Rising debt interest payments pushed UK public sector borrowing to much higher levels last month than economists had expected, highlighting the challenges facing the incoming prime minister.
Data released by the Office for National Statistics on Friday showed public sector net borrowing was £20bn in September, £2.2bn more than in the same month last year and the second highest since monthly records began in 1993. It was a monthly loan amount.
The figure was well above the £14.8bn forecast in March by the UK’s official watchdog, the Office for Budget Responsibility, and also exceeded the £17bn forecast by economists surveyed by Reuters.

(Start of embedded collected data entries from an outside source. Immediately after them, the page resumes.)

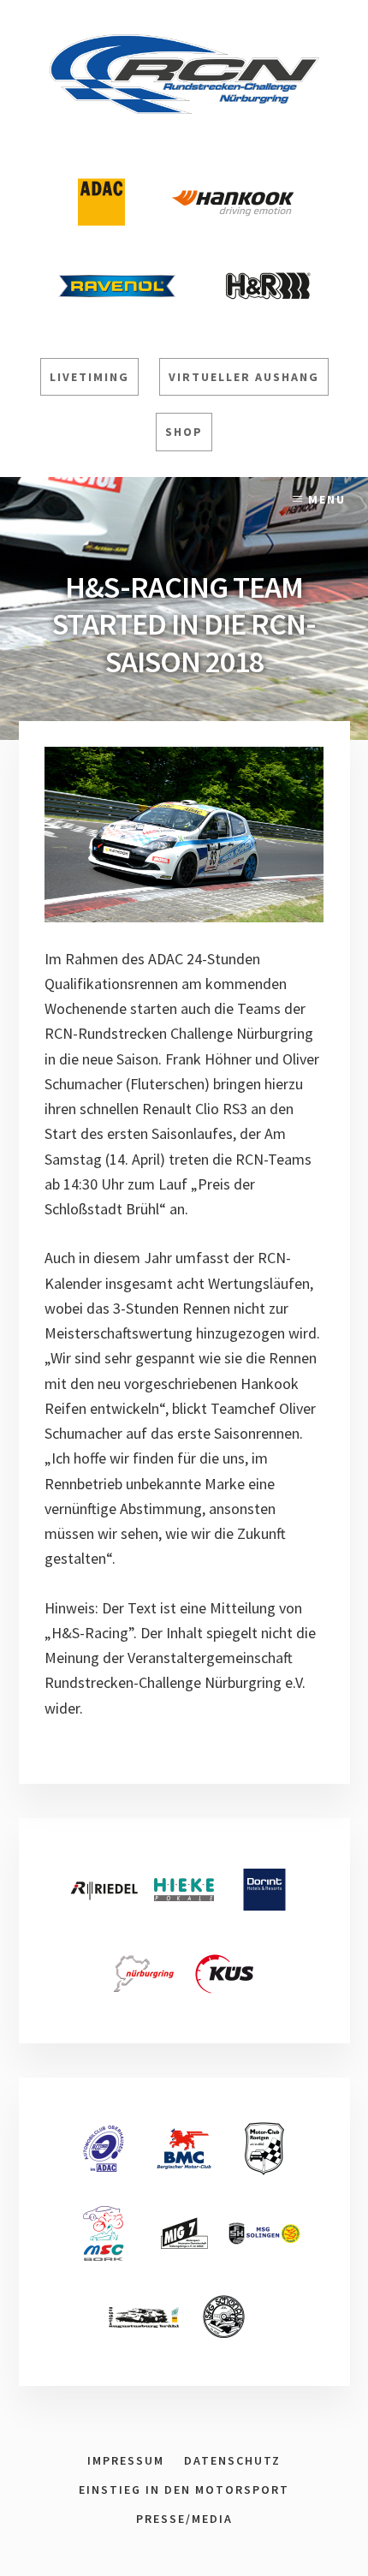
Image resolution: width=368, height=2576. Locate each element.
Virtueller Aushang (244, 377)
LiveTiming (89, 377)
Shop (184, 431)
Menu (327, 499)
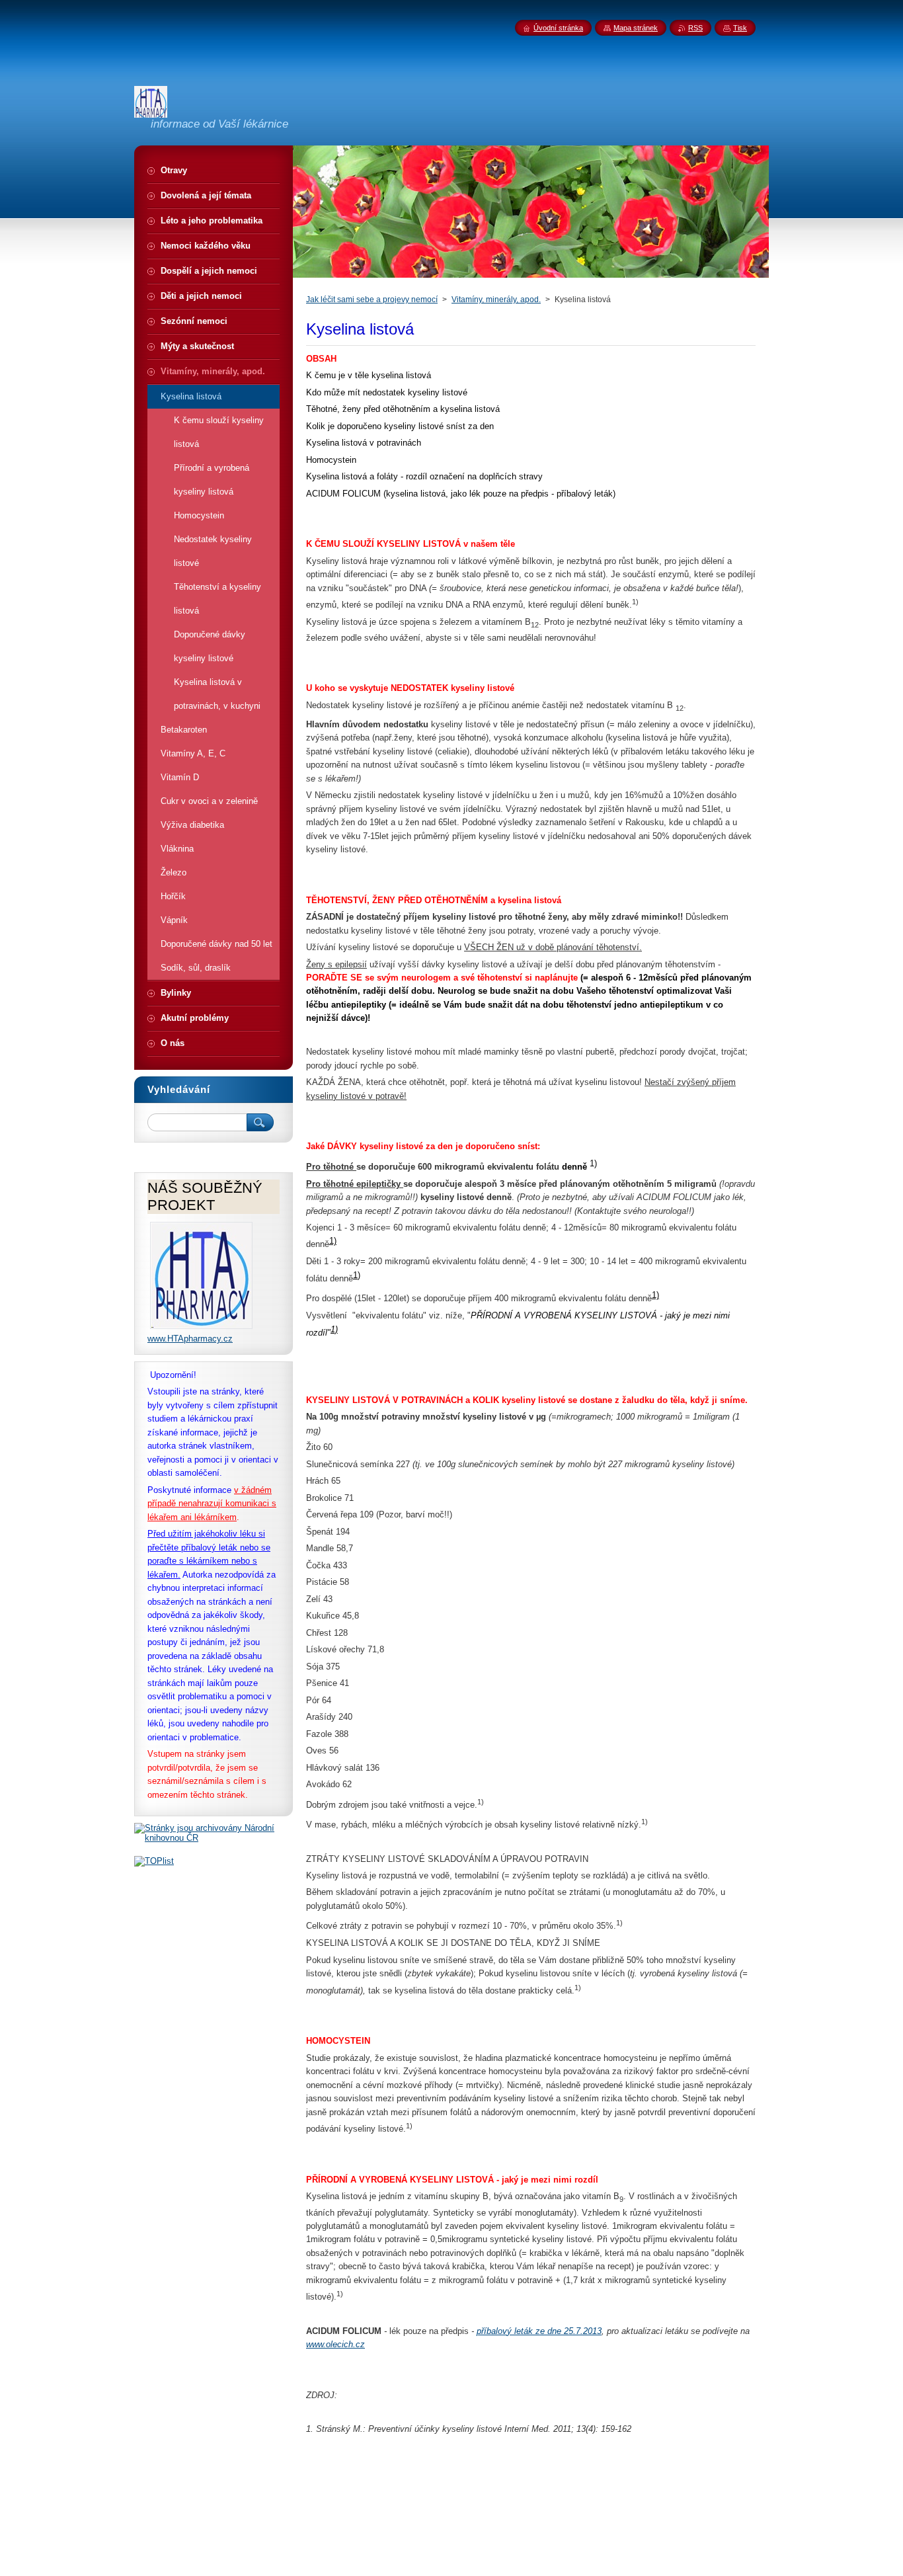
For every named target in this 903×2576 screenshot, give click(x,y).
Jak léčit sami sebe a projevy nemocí (372, 299)
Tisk (740, 28)
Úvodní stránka (558, 28)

Interest payments on government debt rose to £7.7bn in September, £2.5bn more than in the same month last year. The increase in interest payments reflects a rise in the retail price index to which index gold coins are tracked.
“What investors really want to see is a reliable fiscal trajectory,” said ING economist James Smith, whoever becomes prime minister next week.
Central government revenues were £71.2bn in September, £7bn more than in the same month last year due to higher tax revenues.
However, higher debt servicing pushed government spending to £79.3bn, £5.8bn higher than the same month last year.
September borrowings do not include measures such as the £400 energy bill rebate and the energy price freeze added to spending from October. These could result in a significant increase in borrowing for the remainder of the year.